THE TASK: A faithful copy is needed of the lines below from the one with "Switch to 手机报表 in top navigation" up to and including the one with "Toggle vertical split comparison view"; set it down with no pictures and no other lines.

TASK MATERIAL:
============
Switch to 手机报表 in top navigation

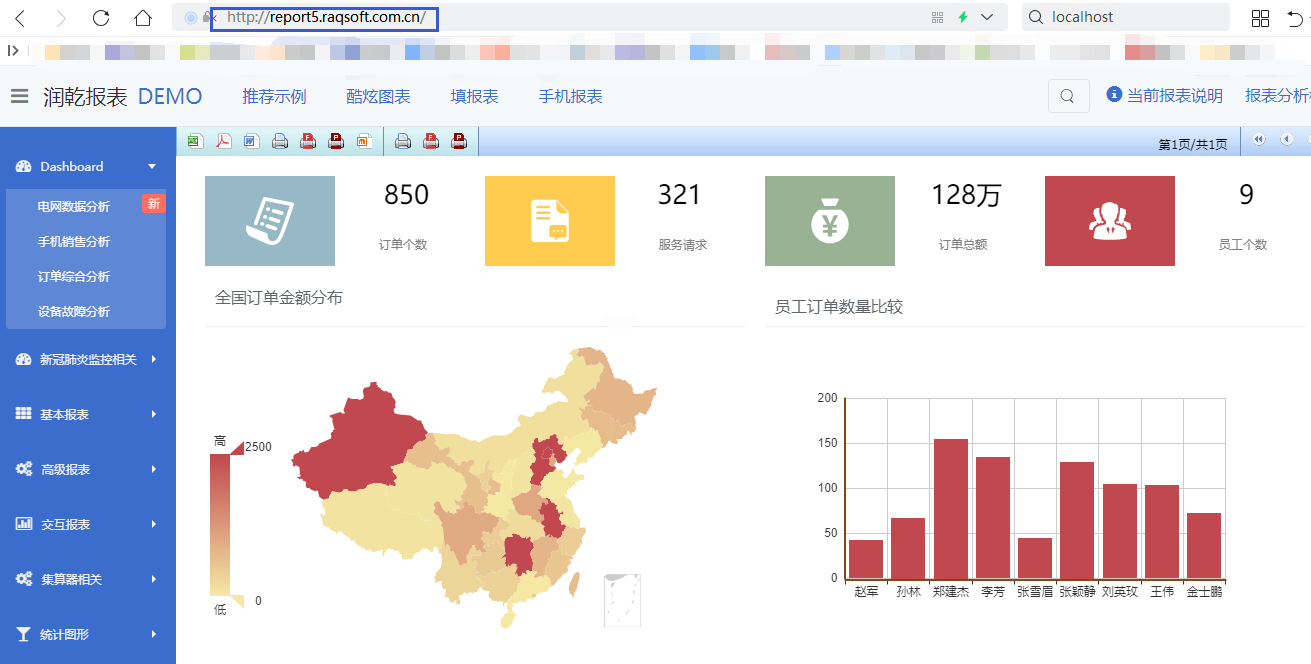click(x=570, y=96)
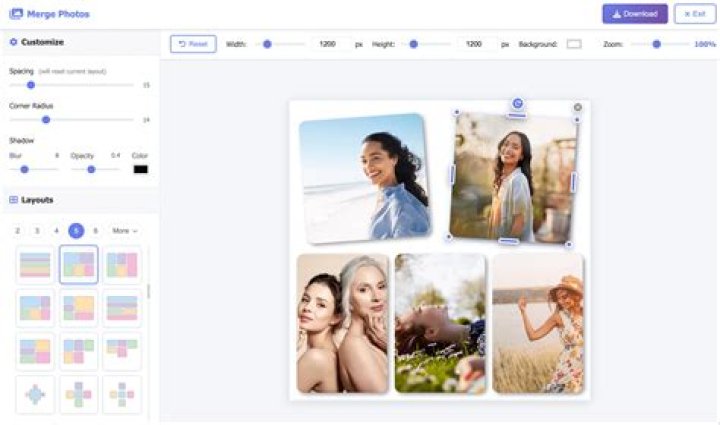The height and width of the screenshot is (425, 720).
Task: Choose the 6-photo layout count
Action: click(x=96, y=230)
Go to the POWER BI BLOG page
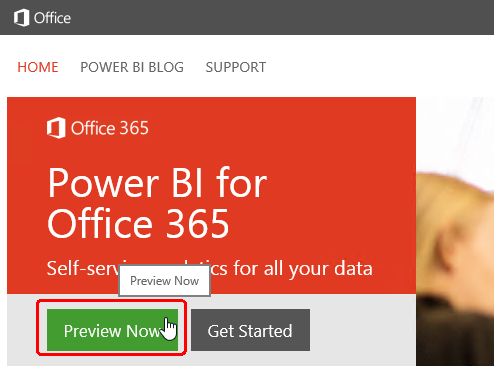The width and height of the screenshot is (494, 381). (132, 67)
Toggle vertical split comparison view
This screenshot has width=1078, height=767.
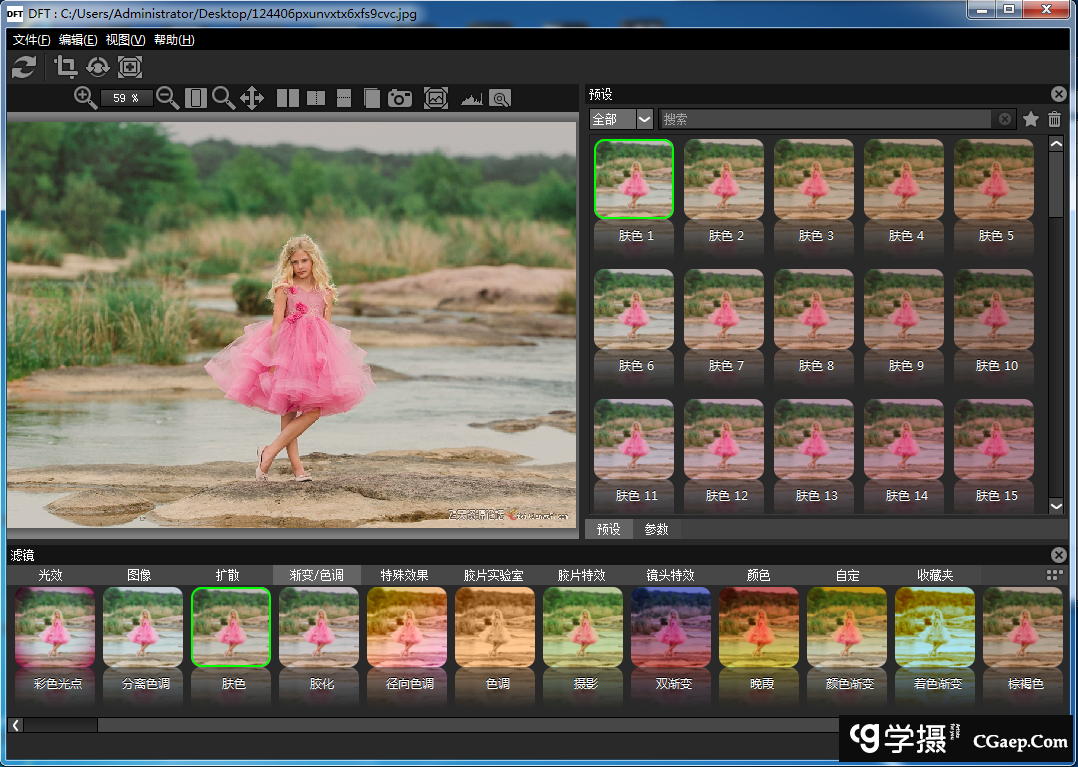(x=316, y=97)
============
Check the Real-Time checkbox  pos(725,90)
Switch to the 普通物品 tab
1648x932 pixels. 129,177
============
EXERCISE RESPONSE:
Switch to 手机报表 in top navigation

click(x=570, y=96)
The height and width of the screenshot is (425, 720).
Task: Choose the 6-photo layout count
Action: click(x=96, y=230)
Go to the POWER BI BLOG page
The width and height of the screenshot is (494, 381). (132, 67)
Toggle vertical split comparison view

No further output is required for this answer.